Read more about the medical device tax in a fuller explainer here.

Planned Parenthood is defunded for one year — but we don’t know if that provision will stay in

This bill prohibits the federal government from spending money at health clinics that provide abortions for one year, starting when it’s signed into law.

This part of the bill doesn’t call out Planned Parenthood by name, but the group is widely understood as the target of this provision.

Planned Parenthood and other abortion providers are already barred from receiving federal funds to pay for abortion. But they are allowed to receive funds from public programs like Medicaid to provide other services, such as STD screening and birth control prescriptions. This bill would put a halt to all of that.

A previous version of this provision was stripped from another Senate repeal bill for violating reconciliation’s strict rules. But legislators have tried to tweak the language to make this work on a second go-around. Warning: This next bit gets very far in the weeds, so read at your own peril!

The first draft of this provision, which turned up in the Better Care of Reconciliation Act, said that health providers with revenue above $350 million and who provided abortion could not receive federal payments. This provision clearly targeted Planned Parenthood, as it’s the only clinic system with such high revenue. For that reason, the Senate parliamentarian ruled that this ran afoul of reconciliation rules. The goal wasn’t about the federal budget; it was about targeting Planned Parenthood.

This new version sets a lower threshold. It says that clinics with revenue above $1 million that provide abortion cannot receive federal funding. At least from the outside, the goal here seems to be to convince the parliamentarian that this provision isn’t meant to target Planned Parenthood. We haven’t seen a ruling yet on this language, so we don’t know whether it has worked.

The Senate bill includes waivers for state flexibility. We’re not quite sure yet how they work.

There is a section of this bill that reforms the Affordable Care Act’s 1332 waivers.

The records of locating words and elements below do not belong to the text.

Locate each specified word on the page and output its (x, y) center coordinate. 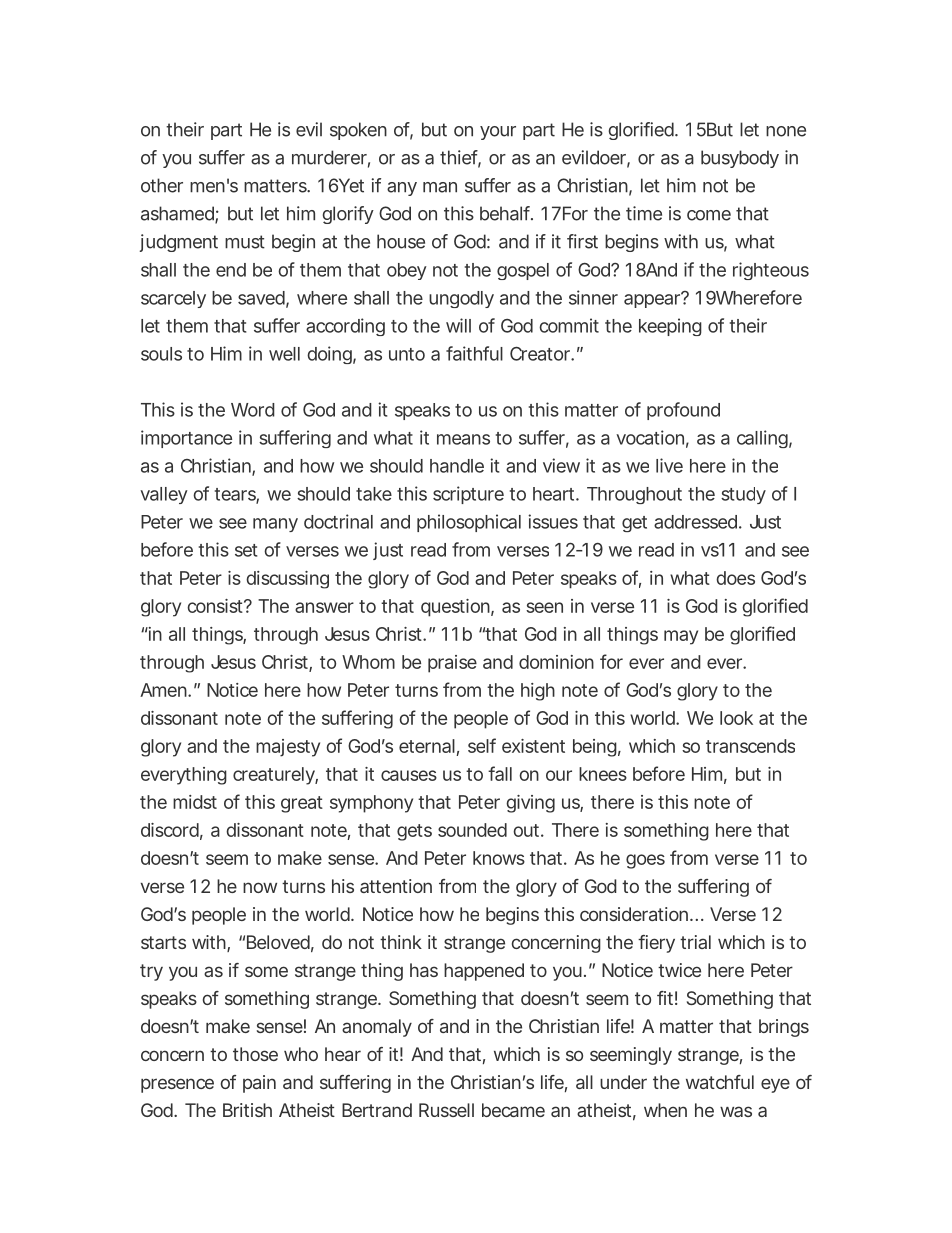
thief (460, 158)
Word (253, 410)
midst (195, 802)
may (681, 637)
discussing (287, 580)
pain (259, 1084)
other (162, 185)
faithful (474, 353)
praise (452, 664)
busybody (740, 159)
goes (645, 861)
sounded (472, 830)
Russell (446, 1110)
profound (683, 411)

These waivers are meant to give states more flexibility to run their health care systems, so long as states can cover an equal number of people as they’d be expected to under Obamacare at no additional costs. Some states have mulled using these waivers, for example, to use federal funds to build single-payer systems.

The 1332 waiver changes are, quite honestly, a little hard to digest. But according to analyses from health policy experts Nicholas Bagley and Timothy Jost, these waivers do not let states waive out of the requirement to cover preexisting conditions, nor would they allow some plans not to cover essential health benefits.

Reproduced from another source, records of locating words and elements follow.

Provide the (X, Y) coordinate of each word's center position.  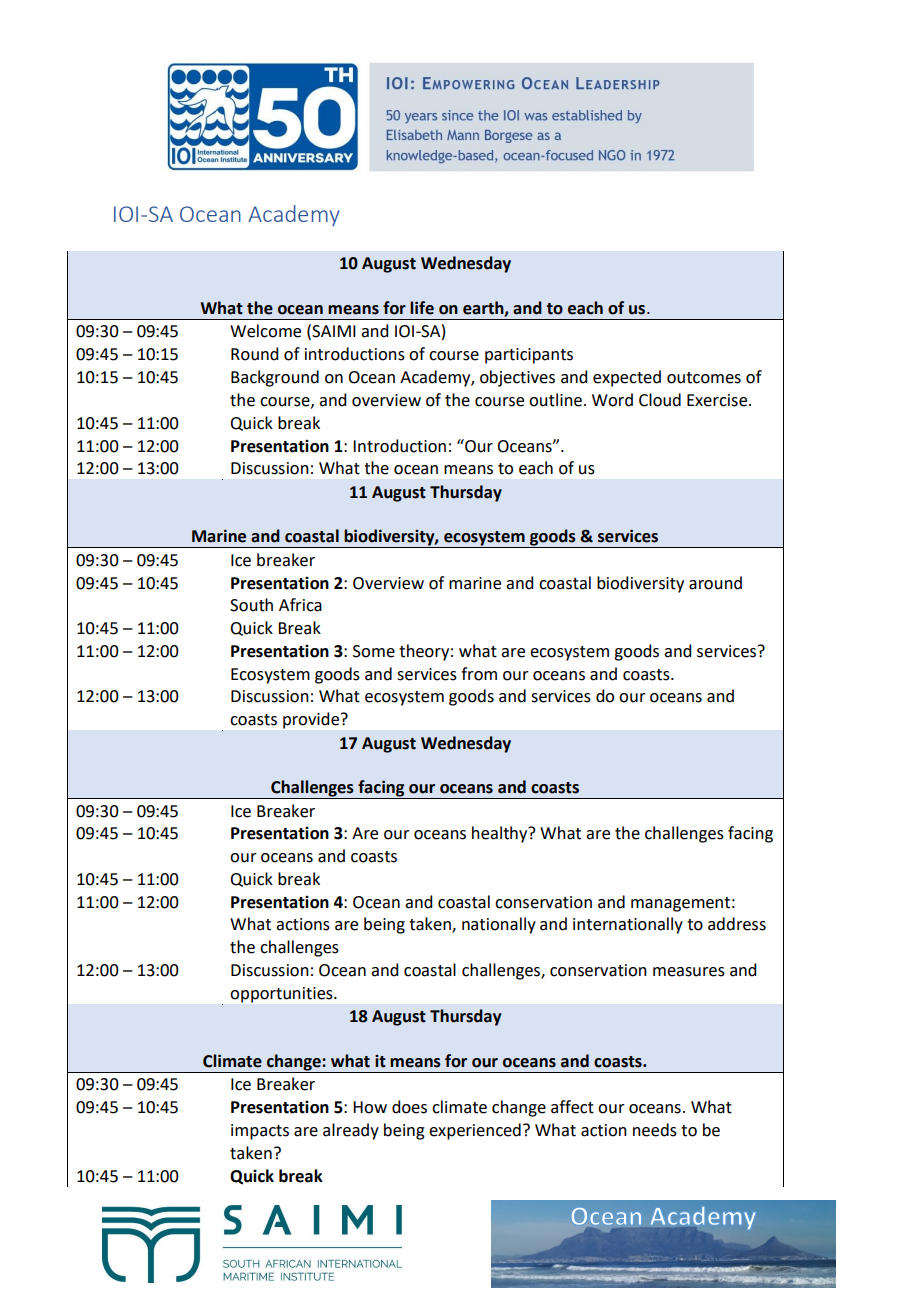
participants (529, 356)
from (479, 674)
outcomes (704, 378)
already (351, 1131)
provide (312, 720)
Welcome (265, 331)
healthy (501, 834)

Instead, they seem to give the federal government a bit more leeway to approve these waivers more easily and for a longer period of time. I’ll update this section as I learn more.

There’s nothing “skinny” about this bill

This plan has come to be called “skinny repeal” in part because it’s a whole lot shorter than the last few proposals. I’ve used the term skinny repeal in my own reporting. But I’ve come to believe that is wrong and stopped using the term.

I don’t think there is anything “skinny” or “small” about what the HCFA would do. This is a bill that would cause 16 million fewer Americans to have health coverage.

Repealing the individual mandate is only skinny when you compare it to other Republican bills, like the House-passed American Health Care Act, which would cause an estimated 23 million to lose coverage. But the world of the AHCA isn’t the world we live in. The world we live in is one in which the Affordable Care Act is law, and that is the appropriate baseline for thinking about any health bills floating around Capitol Hill.

Skinny repeal is, simply put, a misnomer. This is a bill that would cause millions of Americans to lose coverage, individual market premiums to rise, and the size of that market to shrink. There is nothing skinny about that.